Title II also provides for payment of benefits to auxiliary beneficiaries.  To receive auxiliary benefits, the Act requires that you not be entitled to a higher benefit amount based on your own earnings record.  Typically, auxiliary benefits are a reduced percentage of what would be paid to the insured worker.   Below is a summary of the auxiliary beneficiary requirements.

Child’s benefits. 20 C.F.R. §§ 404.350 – 404.368.
1.  You are the insured’s child (natural, legally adopted, stepchild, grandchild, stepgrandchild, or equitably adopted)
2.  Dependent on the insured
3.  Unmarried
4.  Under age 18 (unless full time student or disabled before age 22)
5.  Available whether insured is alive or dead

Spousal benefits. 20 C.F.R. § 404.330.
1.  Married for at least one year or natural parents of a child
2.  Age 62 or older (or caring for minor or disabled child)

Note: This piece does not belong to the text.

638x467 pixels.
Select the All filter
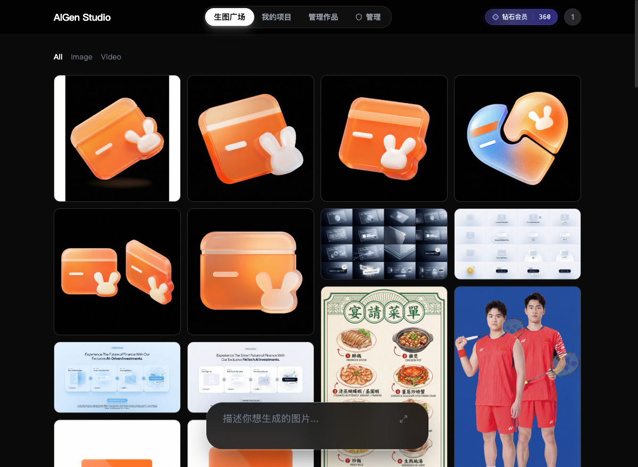pyautogui.click(x=58, y=57)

Divorced spousal benefits. 20 C.F.R. § 404.331.
1.  Married for at least 10 years
2.  Not currently married
3.  Age 62 or older
4.  Divorced for at least 2 years

Mother’s or father’s benefits. 20 C.F.R. §§ 404.339 – 404.342
1.  Married to or divorced from deceased insured
2.  Mother or father of insured’s child
3.  Unmarried
4.  Insured’s child in your care and under 16

Parent’s benefits. 20 C.F.R. §§ 404.350 – 404.368
1.  You are parent of a deceased insured
2.  62 or older
3.  You have not married since the insured’s death
4.  You were receiving at least one-half of your support from the insured

Widow’s or widower’s benefits. 20 C.F.R. § 404.335 – 404.338
1.  Married at least 9 months prior to insured’s death (with exceptions)
2.  Unmarried (or meet exceptions)
3.  Age 60 or at least 50 and disabled
4.  Benefits also available for divorced widows and widowers who were married at least 10 years

Supplemental Security Income (SSI) is governed by Title XVI of the Act and provides for payments to individuals who are disabled and have limited income and resources.  SSI may not be paid prior to the date of application; no retroactive benefits are available.  Recipients of SSI benefits are concurrently eligible for Medicaid benefits.

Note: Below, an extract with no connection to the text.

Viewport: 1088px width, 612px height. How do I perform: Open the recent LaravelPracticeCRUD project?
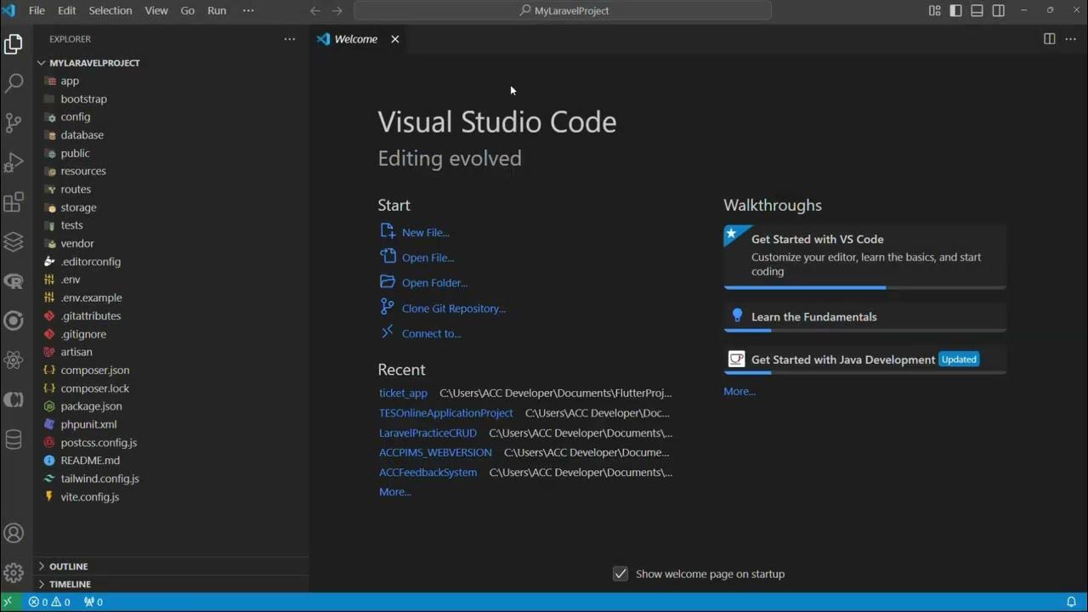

The SSI resource guidelines are quite detailed; however, generally speaking, the current asset limit is $2,000 for an individual and $3,000 for a couple.  Several assets are excluded, the most significant of which is a home (any value) and one car (any value) if it is used for work or to obtain medical care.  20 C.F.R. §§ 416.1100 – 416.1266.  Additional excluded resources are listed at POMS SI 01110.210. 

With regard to income, parental income is deemed to disabled children, and a spouse’s income is deemed to the disabled spouse.  Generally speaking, if a family’s income from wages or other benefits (for example, VA benefits) puts them over the resource guidelines, then family members are ineligible for SSI.  SSI benefits are available to both disabled adults and children.